SET TASKS:
A - Reproduce, word for word, the part of the passage on the nonviolent communication book study that begins at "R.A.R.E. (Racial Awareness, Reconciliation, and" and ends after "his own study.".
B - Carry on the passage about the nonviolent communication book study from the point at which it stops.

READING TEXT:
+===+

R.A.R.E. (Racial Awareness, Reconciliation, and Engagement) — a committee of the Nebraska Synod ELCA dedicated to energizing the church to combat the sin of racism — developed a study based on the book, from which Hill structured his own study.
“Throughout the book study, we’ll be introducing concepts of nonviolent communication,” Hill said. “It’s really about how we come together to create a space where we can have difficult conversations in a way that’s respectful, that we can listen to each other’s points.”
Each week will focus on a different concept or skill — for example, empathic listening or compassion toward others — before diving in to the reading and relating that back to those skills.
“Too often we are not comfortable with talking about things that make us uncomfortable,” Hill said. “Nonviolent communication is a set of skills focused on relating human to human, even in the midst of some of our most difficult and challenging conversations.”

+===+

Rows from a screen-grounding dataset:
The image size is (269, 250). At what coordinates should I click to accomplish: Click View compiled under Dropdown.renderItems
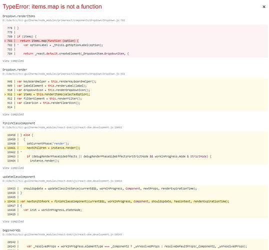tap(13, 61)
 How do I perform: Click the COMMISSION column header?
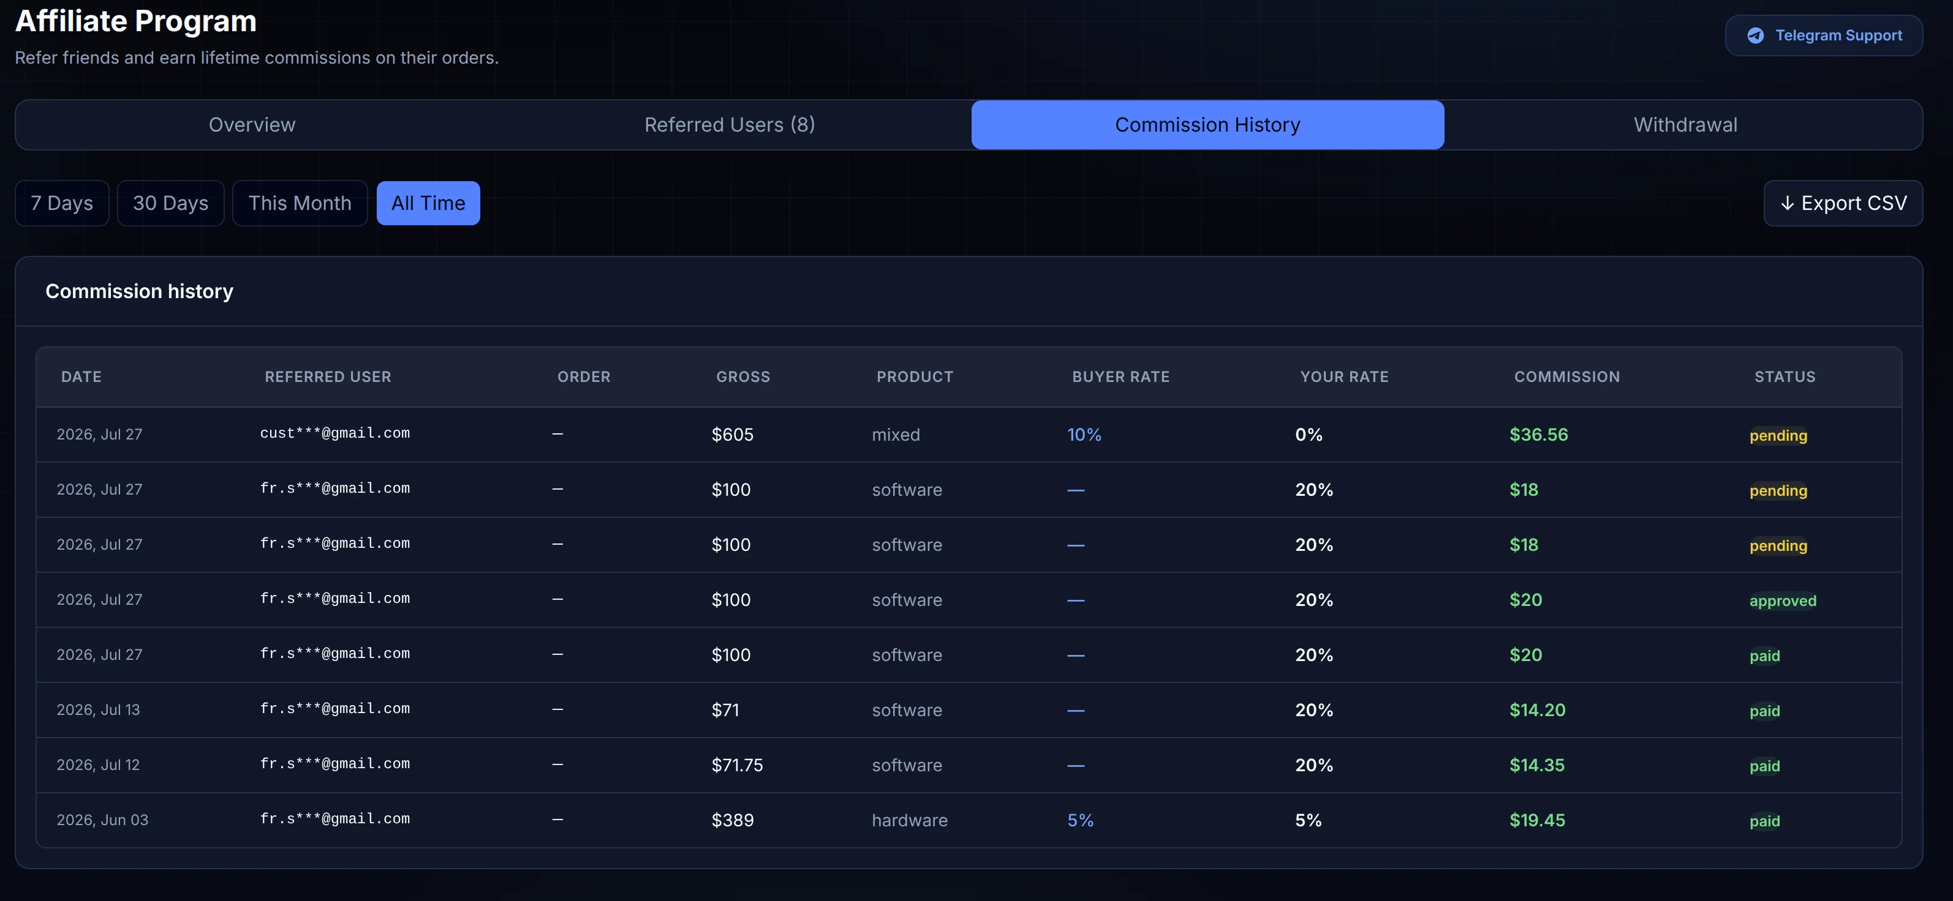tap(1566, 377)
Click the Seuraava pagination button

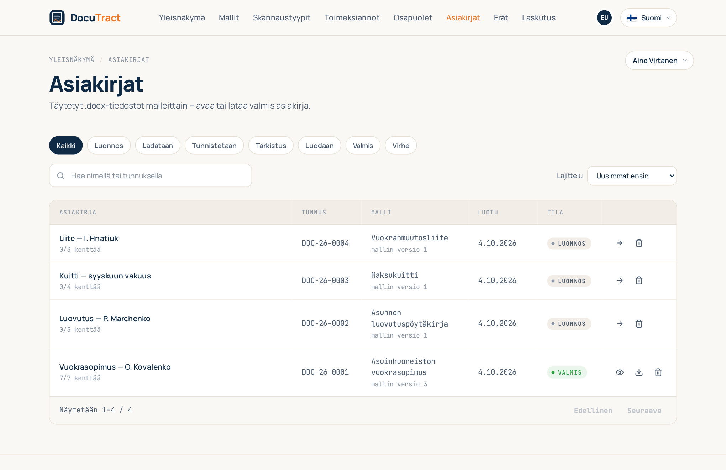644,411
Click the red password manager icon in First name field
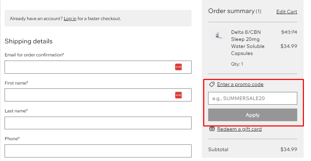 coord(178,95)

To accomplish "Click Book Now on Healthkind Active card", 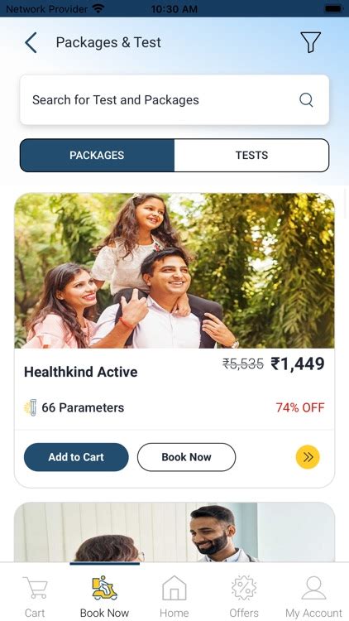I will [x=186, y=457].
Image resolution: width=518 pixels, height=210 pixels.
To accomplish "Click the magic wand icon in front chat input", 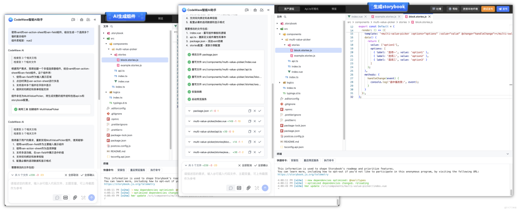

+===+

THE ANSWERS:
A -
R.A.R.E. (Racial Awareness, Reconciliation, and Engagement) — a committee of the Nebraska Synod ELCA dedicated to energizing the church to combat the sin of racism — developed a study based on the book, from which Hill structured his own study.

B -
Hill said the skills help people focus on seeing those they differ from as people with hopes, dreams and goals, learning about their experiences to understand why they are the way that they are.
The study kicks of Sept. 11 with a workshop hosted by R.A.R.E. and introduction to the book study. The study will then meet weekly on Wednesdays in September and October: Sept. 25, Oct. 2, Oct. 9, Oct. 16 and Oct. 23, with a panel discussion Oct. 24. Times for all dates are from 6:30 to 8 p.m. at Resurrection Evangelical Lutheran Church, 153 S. McKenna Ave.
All members of the Gretna community are welcome and encouraged to participate. Participants must only purchase the book, which can be found on Amazon. Day care services will be provided.